Novarco, which has done business in the U.S. in the years since Rich fled for Europe, shipped $100 million in oil from Nigeria into New York on Dec. 18, according to billing and shipping documents. The oil was delivered to a Brooklyn, N.Y.. shipyard via the Russian steamer Geroi Sevastopolya, owned by the Russian outfit called NovoShip, according to statistics from a Web site sponsored by The Journal of Commerce

It's not clear who bought all of the oil. Con Edison, which supplies the electricity for New York City and is one of the country's biggest utilities, once did business with Novarco. But a Con Ed spokesman said Wednesday that "the last time we did business with them was two years ago." 

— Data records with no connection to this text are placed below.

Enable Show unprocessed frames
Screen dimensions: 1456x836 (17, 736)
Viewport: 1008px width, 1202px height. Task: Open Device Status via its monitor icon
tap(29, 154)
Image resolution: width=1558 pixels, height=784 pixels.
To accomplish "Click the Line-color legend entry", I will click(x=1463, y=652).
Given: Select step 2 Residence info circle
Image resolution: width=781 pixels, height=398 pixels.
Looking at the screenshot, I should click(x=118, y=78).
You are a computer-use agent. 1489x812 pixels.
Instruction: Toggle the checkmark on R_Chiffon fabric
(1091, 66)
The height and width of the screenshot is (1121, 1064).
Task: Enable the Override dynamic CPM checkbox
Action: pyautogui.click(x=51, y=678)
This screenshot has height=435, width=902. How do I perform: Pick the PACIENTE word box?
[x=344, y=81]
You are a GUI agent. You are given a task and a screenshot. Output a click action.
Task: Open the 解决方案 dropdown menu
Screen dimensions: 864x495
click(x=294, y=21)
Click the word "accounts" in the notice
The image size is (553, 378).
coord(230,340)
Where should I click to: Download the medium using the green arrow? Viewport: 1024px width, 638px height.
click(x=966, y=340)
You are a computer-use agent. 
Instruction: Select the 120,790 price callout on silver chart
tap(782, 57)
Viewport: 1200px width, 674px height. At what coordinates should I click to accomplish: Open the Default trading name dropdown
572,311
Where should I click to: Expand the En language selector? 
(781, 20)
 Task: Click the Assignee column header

The delivery was just one of many Rich's firm made to U.S. ports in the last several months. Statistics also show that from November to January, Novarco made 22 major shipments imported through the ports of New Orleans, New York, Baltimore and Bridgeport, Conn. The cargo carried on most of those ships was listed as copper or aluminum. 

The average value of most of these shipments was $750,000 — with at least one shipment worth over $1 million. That's a wholesale price and a bargain considering the source of these shipments were places like Russia, Peru, Chile, Kazakhstan, as well as Nigeria. 

Rich was pardoned on Jan. 20, 2001 by former President Bill Clinton, igniting a controversy that has included Rich's ex-wife, singer/socialite Denise Rich, and her friend, Democratic National Committee finance chairwoman Beth Dozoretz. Rich fled the U.S. in 1983 rather than pay $50 million in back taxes, but also for fear of standing trial for doing business with Iran during the 1979 hostage crisis. 

But his exile hasn't stopped his companies from doing business, apparently without interference from federal regulators or law enforcement agencies. 

Novarco, with its main offices in White Plains, N.Y., and branches in 17 offices around the country, is registered with the Federal Energy Regulatory Commission. The company also supplies the state of Florida with fossil fuel for electricity — selling to Florida Power & Light, one of the biggest suppliers of electricity in the country. 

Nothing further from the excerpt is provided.